_DATA FOR THIS EXERCISE:_

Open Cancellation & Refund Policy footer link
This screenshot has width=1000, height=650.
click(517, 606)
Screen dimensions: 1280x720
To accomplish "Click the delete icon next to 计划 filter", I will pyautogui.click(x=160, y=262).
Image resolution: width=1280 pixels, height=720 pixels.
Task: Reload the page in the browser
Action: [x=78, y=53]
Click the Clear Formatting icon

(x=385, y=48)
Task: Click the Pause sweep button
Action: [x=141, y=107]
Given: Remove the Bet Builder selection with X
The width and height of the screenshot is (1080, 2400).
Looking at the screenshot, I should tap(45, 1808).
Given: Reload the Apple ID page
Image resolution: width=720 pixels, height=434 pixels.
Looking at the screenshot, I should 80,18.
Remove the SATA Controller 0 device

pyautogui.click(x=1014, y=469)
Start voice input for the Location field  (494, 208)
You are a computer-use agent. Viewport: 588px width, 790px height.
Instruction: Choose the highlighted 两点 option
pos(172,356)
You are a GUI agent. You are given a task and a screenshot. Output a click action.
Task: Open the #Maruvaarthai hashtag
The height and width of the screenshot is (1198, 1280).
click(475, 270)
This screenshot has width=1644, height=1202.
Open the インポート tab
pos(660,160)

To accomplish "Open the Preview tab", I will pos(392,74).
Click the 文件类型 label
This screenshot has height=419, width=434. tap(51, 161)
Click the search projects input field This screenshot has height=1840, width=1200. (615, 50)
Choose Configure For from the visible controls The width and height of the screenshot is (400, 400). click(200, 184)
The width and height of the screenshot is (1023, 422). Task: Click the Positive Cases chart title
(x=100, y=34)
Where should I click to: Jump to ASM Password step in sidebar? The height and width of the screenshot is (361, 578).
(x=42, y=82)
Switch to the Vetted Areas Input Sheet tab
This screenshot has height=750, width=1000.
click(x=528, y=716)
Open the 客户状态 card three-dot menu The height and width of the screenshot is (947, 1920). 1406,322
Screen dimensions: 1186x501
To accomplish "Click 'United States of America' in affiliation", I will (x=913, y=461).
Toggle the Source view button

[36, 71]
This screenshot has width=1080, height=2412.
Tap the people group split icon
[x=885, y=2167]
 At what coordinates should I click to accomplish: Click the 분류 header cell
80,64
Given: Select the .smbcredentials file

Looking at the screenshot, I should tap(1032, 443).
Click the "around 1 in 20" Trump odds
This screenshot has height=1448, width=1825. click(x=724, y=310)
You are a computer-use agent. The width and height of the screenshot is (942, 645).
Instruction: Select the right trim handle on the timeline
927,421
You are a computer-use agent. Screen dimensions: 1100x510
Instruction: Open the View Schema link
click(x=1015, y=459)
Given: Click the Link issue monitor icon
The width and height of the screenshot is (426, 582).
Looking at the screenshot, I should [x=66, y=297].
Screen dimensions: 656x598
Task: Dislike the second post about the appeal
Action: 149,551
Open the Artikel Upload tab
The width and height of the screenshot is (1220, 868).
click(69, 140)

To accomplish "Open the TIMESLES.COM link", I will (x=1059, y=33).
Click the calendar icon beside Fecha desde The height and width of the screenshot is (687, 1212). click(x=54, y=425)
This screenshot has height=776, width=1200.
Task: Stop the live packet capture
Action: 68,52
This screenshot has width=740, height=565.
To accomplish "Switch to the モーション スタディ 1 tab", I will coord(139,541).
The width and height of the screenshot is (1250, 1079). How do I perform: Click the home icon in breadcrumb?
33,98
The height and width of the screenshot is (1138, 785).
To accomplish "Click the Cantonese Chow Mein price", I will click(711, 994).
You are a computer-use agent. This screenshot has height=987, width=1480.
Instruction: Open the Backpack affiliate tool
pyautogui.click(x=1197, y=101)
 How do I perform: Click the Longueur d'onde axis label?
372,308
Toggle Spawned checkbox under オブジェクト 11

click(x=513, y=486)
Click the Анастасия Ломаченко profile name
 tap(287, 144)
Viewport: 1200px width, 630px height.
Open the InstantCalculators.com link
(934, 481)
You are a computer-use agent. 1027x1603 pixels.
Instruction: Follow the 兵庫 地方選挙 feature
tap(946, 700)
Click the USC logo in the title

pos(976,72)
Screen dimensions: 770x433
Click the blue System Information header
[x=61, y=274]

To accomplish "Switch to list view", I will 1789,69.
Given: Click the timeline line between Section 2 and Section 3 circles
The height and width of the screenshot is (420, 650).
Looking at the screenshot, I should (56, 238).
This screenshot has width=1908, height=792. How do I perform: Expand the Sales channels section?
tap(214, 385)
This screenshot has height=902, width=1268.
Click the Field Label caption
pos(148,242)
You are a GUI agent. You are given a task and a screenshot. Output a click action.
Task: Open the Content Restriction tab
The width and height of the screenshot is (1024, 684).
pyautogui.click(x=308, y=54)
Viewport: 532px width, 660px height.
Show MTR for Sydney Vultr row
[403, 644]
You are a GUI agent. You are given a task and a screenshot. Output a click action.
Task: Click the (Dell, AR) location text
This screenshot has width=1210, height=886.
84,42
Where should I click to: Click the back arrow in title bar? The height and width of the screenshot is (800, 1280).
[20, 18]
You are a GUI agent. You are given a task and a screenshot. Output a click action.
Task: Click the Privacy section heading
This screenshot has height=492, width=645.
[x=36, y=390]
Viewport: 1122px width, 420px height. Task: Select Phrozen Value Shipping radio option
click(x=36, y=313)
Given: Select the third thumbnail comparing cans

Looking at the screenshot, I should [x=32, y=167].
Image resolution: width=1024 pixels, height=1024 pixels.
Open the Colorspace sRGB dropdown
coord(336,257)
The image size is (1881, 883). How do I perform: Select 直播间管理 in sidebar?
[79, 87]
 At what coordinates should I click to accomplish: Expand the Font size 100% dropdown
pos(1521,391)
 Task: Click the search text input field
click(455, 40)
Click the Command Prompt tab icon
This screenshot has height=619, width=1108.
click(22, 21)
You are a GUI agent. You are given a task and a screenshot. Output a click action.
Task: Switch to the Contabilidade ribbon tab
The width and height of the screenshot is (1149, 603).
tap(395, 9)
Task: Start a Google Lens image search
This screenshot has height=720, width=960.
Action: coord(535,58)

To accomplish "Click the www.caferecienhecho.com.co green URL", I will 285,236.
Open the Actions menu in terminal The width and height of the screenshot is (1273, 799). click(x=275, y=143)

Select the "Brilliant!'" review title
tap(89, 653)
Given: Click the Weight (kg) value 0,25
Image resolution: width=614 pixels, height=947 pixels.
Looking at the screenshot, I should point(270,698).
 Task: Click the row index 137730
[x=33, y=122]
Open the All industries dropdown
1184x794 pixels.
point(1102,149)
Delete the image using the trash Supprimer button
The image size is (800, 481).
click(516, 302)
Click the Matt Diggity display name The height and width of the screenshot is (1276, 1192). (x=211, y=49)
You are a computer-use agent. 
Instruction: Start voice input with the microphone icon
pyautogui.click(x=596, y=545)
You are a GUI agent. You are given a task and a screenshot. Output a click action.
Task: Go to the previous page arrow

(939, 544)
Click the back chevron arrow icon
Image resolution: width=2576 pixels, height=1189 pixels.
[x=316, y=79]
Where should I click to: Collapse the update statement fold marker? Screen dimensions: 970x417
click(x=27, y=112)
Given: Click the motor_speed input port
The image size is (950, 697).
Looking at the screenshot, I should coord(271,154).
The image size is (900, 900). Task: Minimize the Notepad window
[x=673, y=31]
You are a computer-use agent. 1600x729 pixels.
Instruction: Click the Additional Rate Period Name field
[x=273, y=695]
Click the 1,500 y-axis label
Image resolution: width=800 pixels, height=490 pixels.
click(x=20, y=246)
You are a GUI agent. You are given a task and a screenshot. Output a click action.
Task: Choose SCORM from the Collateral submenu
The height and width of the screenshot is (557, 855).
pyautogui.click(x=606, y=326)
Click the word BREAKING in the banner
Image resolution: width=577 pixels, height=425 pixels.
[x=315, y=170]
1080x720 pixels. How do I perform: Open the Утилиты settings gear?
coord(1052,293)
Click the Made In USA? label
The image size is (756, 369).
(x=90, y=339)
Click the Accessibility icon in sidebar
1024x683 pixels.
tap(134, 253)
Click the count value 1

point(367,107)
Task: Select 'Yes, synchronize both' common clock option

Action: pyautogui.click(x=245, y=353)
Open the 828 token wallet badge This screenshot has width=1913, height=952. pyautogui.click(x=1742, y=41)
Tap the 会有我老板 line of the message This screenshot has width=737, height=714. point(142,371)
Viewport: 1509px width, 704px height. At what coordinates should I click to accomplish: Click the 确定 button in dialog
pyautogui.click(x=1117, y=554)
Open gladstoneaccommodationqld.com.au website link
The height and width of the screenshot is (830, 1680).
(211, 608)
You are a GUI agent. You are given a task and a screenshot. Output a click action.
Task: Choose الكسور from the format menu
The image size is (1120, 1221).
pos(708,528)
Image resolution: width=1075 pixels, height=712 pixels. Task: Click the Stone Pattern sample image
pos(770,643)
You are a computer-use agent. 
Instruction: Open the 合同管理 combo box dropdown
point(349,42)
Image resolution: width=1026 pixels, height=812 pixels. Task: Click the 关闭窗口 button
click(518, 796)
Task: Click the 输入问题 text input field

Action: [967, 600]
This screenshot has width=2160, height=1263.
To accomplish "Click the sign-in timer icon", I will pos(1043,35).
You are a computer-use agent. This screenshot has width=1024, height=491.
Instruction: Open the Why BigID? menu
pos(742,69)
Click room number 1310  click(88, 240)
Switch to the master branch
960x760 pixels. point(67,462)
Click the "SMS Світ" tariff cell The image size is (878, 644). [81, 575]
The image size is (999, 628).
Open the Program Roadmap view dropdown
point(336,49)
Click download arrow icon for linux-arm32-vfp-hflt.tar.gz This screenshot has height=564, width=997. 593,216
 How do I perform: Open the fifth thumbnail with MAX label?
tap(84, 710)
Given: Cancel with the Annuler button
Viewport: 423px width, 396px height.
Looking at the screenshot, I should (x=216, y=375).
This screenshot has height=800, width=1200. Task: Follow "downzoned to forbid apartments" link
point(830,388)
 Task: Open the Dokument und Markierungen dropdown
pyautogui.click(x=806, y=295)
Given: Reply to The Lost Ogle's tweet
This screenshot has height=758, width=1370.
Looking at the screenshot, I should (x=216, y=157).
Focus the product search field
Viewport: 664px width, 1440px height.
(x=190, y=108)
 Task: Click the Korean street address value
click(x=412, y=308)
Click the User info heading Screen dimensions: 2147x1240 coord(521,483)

_WHAT TO PRODUCE:_ Set down exactly the lines that begin the records and continue through the line bearing "You are a computer-use agent. Viewport: 588px"; include both ends.

_RESULT FOR THIS TASK:_
Open Cancellation & Refund Policy footer link
This screenshot has width=1000, height=650.
click(517, 606)
Screen dimensions: 1280x720
To accomplish "Click the delete icon next to 计划 filter", I will pyautogui.click(x=160, y=262).
Image resolution: width=1280 pixels, height=720 pixels.
Task: Reload the page in the browser
Action: [x=78, y=53]
Click the Clear Formatting icon

(x=385, y=48)
Task: Click the Pause sweep button
Action: [x=141, y=107]
Given: Remove the Bet Builder selection with X
The width and height of the screenshot is (1080, 2400).
Looking at the screenshot, I should tap(45, 1808).
Given: Reload the Apple ID page
Image resolution: width=720 pixels, height=434 pixels.
Looking at the screenshot, I should 80,18.
Remove the SATA Controller 0 device

pyautogui.click(x=1014, y=469)
Start voice input for the Location field  (494, 208)
You are a computer-use agent. Viewport: 588px width, 790px height.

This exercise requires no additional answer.